### SHORT PROBLEM
Render the entries as a numbered list with blank lines omitted, starting at the line that contains "This screenshot has height=288, width=513." and ending at the end of the entries. Leave the pictures out of your answer.
──────── MATERIALS PROVIDED
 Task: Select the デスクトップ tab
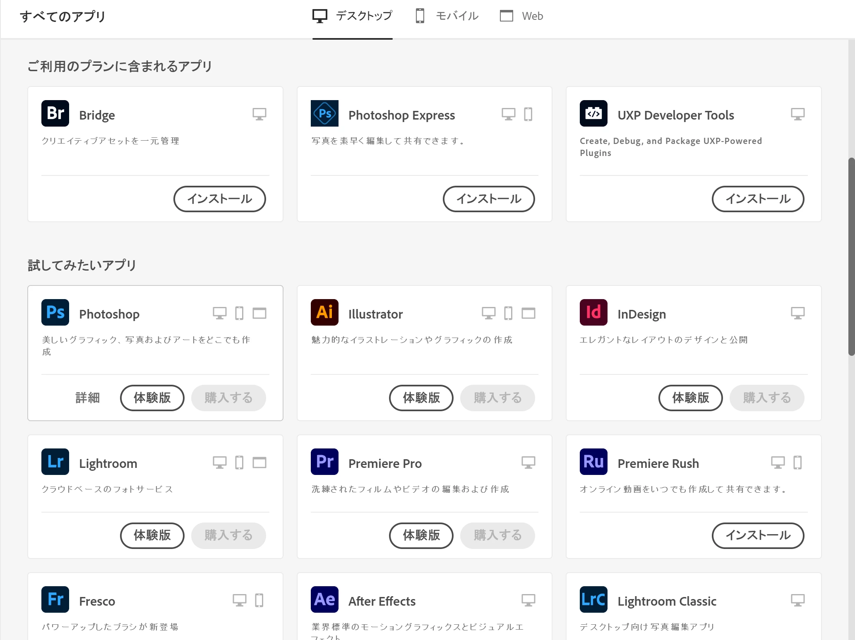(352, 16)
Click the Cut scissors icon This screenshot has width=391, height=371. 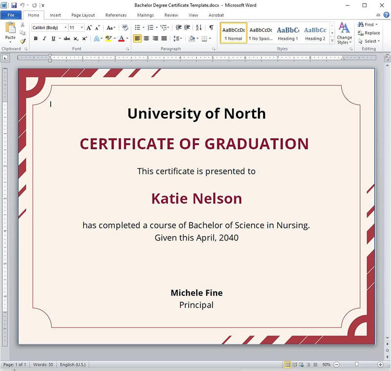22,25
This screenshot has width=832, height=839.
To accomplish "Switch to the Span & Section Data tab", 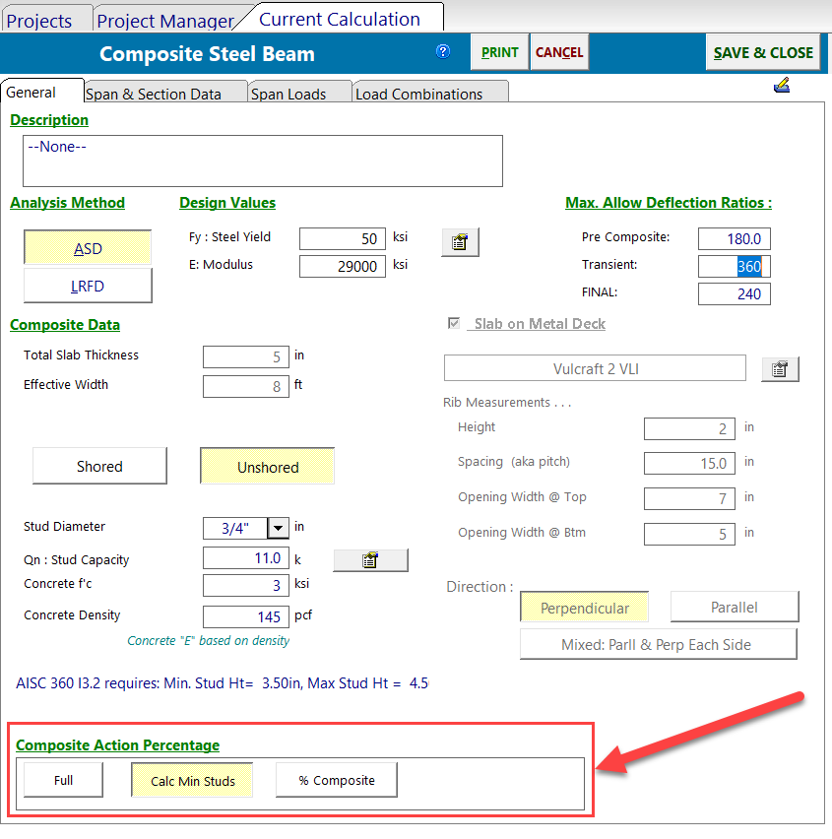I will pos(153,95).
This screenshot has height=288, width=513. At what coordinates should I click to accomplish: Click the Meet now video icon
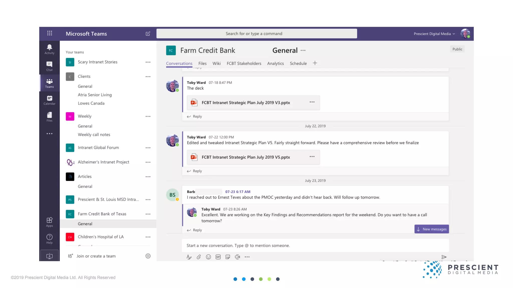[237, 257]
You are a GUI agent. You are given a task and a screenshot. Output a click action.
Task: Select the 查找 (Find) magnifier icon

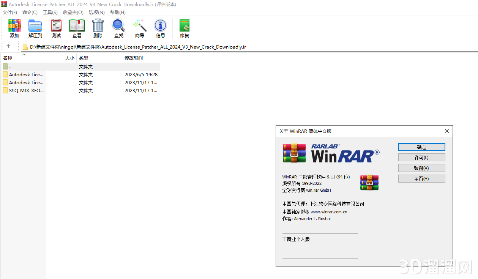[x=118, y=28]
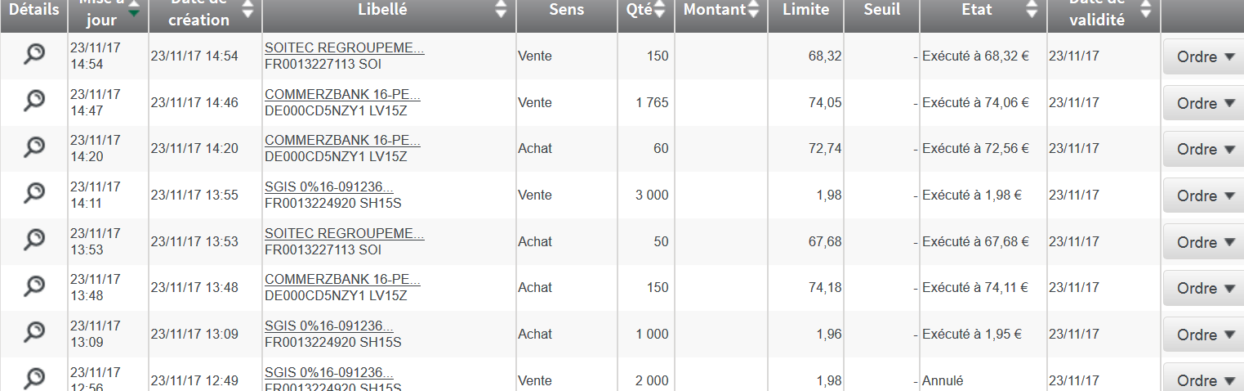Image resolution: width=1244 pixels, height=391 pixels.
Task: Open SGIS 0%16-091236... link at 14:11
Action: (328, 187)
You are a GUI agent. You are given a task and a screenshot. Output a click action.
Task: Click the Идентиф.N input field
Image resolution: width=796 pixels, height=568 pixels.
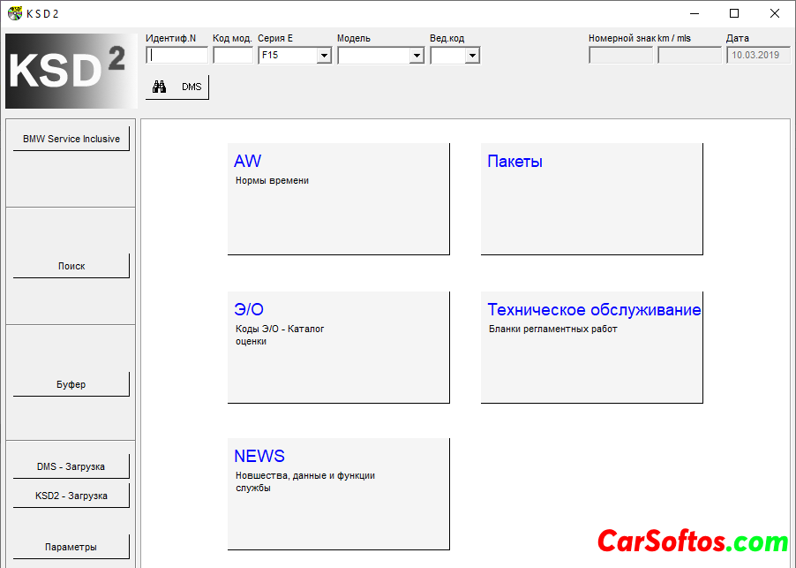pyautogui.click(x=176, y=55)
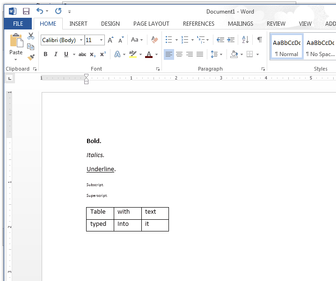Toggle Italic formatting button
This screenshot has height=281, width=336.
(56, 55)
────────────────
### FINAL RESULT
1. This screenshot has height=288, width=513. At what coordinates should I click to accomplish: Click the Meet now video icon
2. [237, 257]
3. You are a GUI agent. You are given a task and a screenshot. Output a click action.
4. Task: Select the 查找 (Find) magnifier icon
5. [x=118, y=28]
6. Image resolution: width=1244 pixels, height=391 pixels.
7. Task: Open SGIS 0%16-091236... link at 14:11
8. Action: (328, 187)
9. You are a GUI agent. You are given a task and a screenshot. Output a click action.
10. Task: Click the Идентиф.N input field
11. Image resolution: width=796 pixels, height=568 pixels.
12. pyautogui.click(x=176, y=55)
13. Toggle Italic formatting button
14. This screenshot has height=281, width=336.
15. (56, 55)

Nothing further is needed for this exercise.